Awards for the best architecture in London in 2024 include an historic curiosity shop built in the 16th century and an old hospital opened 280 years ago now turned into a modern town hall.

Five categories for the London regional awards by the Royal Institution of Chartered Surveyors (RICS) also pick out a new children’s treatment centre, a community project and a state-of-the-art housing complex.

The Old Curiosity Shop made famous by Charles Dickens in his 19th-century novel of the same title has won the Heritage Project award after renovation work on the premises in Portsmouth Street, off Kingsway.

It first opened in 1567 and just missed the Great Fire of London by a whisker, a century later, which miraculously stopped a few streets away. The roof has been repaired from rainwater damage and the shop renovated by the London School of Economics which bought it in 2018 to expand its Holborn campus.

Another historic architectural masterpiece being recognised is Tower Hamlets Town Hall in Whitechapel which was converted from the old London Hospital dating back to 1740.

It gets the Refurbishment award after the site was bought in 2015 from the NHS for £9million after the hospital moved to a new site round the corner.

Queen Elizabeth II gave it Royal patronage in 1990 to mark the 250th anniversary of the hospital in Whitechapel Road.

Project managers Turner and Townsend were appointed in 2018 as specialist design guardians to preserve its heritage for the new town hall.

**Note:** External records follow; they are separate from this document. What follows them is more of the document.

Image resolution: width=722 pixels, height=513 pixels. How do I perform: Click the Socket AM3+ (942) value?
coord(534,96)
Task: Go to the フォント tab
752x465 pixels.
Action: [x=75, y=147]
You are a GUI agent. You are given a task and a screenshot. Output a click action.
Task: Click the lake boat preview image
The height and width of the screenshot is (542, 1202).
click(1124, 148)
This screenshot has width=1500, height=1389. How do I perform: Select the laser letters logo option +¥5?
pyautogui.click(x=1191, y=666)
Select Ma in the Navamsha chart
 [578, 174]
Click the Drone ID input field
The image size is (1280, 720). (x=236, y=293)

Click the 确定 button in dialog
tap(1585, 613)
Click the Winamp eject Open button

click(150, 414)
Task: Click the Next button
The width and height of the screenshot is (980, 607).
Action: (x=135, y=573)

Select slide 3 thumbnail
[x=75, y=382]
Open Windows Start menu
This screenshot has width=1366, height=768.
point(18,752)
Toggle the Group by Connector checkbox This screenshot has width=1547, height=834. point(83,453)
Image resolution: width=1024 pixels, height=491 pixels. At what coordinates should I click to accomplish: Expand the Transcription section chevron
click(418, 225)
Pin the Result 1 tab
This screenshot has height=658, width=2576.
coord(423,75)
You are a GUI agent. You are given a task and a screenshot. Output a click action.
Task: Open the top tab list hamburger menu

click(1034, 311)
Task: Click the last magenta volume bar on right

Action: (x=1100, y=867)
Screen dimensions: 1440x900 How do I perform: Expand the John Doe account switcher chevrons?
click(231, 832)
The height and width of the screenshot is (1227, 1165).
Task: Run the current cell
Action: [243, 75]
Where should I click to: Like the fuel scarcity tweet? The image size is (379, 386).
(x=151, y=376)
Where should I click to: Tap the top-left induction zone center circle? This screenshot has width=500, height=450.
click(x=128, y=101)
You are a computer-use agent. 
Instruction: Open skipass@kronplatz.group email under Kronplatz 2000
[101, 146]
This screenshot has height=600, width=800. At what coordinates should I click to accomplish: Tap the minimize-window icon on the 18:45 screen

Another site in the awards is Evelina Children’s Day Treatment Centre which opened last summer on the South Bank, next to St Thomas’s in Lambeth.

The centre, which won the Best Public Sector Project title, is on “a highly constrained sensitive site” between the Victorian St Thomas’s and the contemporary Evelina Hospital which inspired “innovations in healthcare design”.

The Residential Development award went to Juniper House in Walthamstow, with its low-cost homes, a nursery and classrooms for higher education,

It was designed for Waltham Forest Council, close to amenities in Hoe Street.

Judges noted its adjacent park and trees blending with neighbouring homes and a nursery garden with space for toddlers to play.

“These projects are testament to the hard work of industry professionals in London,” judging panel chair Ross Sinclair said. “The collaborative approaches have led to innovations that represent the very best across London.”

The Community Benefit Project award went to a North Paddington housing complex in Harrow Road, meeting a severe need for low-cost council housing.

Its three blocks have 112 “genuinely affordable” homes, with a nursery, community centre, canal-side café and start-up office space, all designed by Child Graddon Lewis architects.

The scheme was changed mid-way during construction by a new council administration from being half for private sale to 100 per cent 'affordable', mostly social rent.

The London regional awards show “the most inspirational initiatives” in land, real estate and construction. The five winners have been shortlisted to compete in October for Britain’s architectural Project of the Year.